In [1]:
import torch.utils.data as td
import numpy as np

# DistributedSampler
As with all samplers, it only makes sense to use this sampler with map-style datasets. It is supposed to be used in a data-parallel setting where there are multiple processes with a copy of the DNN processing a subset of the overall data. When the `DistributedSampler` is initialized in one of the processes which is identified by its rank, the sampler does the following:

  1. Shuffles the indexes in the dataset (by default `shuffle=True` in the ctor).
  2. Gets the `rank` and the `world_size` either from the environment variables or from the passed in arguments.
  3. Chops up the shuffled list of indexes into `world_size` chunks and allocates each chunk to a `rank`.

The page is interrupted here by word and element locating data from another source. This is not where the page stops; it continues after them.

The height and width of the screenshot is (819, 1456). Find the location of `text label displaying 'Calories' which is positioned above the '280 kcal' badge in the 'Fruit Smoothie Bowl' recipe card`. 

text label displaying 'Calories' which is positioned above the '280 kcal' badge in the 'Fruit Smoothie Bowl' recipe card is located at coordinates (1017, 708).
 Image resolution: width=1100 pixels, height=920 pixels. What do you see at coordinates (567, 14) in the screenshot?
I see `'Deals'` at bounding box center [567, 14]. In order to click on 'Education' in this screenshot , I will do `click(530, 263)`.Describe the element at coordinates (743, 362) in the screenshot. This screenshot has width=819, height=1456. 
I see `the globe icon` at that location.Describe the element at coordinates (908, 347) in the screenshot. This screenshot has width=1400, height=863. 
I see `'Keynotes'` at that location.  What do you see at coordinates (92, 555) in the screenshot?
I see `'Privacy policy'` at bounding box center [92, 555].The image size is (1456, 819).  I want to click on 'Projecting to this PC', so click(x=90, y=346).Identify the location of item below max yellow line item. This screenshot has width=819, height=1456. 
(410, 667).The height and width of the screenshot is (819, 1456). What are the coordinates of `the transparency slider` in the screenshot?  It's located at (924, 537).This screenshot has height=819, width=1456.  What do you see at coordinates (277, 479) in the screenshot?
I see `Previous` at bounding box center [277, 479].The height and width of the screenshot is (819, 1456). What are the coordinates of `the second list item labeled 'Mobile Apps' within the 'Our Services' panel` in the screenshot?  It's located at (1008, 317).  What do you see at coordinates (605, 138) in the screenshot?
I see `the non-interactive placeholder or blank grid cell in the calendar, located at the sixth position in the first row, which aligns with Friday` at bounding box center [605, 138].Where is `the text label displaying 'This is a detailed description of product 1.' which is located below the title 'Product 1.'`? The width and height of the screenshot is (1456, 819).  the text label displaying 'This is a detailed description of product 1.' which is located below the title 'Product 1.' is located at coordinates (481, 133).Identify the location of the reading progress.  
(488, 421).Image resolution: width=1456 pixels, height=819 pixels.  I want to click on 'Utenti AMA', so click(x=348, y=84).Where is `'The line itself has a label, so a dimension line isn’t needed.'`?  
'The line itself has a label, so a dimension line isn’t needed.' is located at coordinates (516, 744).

Now, when the data loader asks it to give an index so it can get that instance from the dataset, the sampler will dole out the indexes allocated to its own `rank`. As an aside, this sampler is not a batched sampler, so the data loader will still have to use some way of batching individual instances, e.g., using the default `BatchSampler`.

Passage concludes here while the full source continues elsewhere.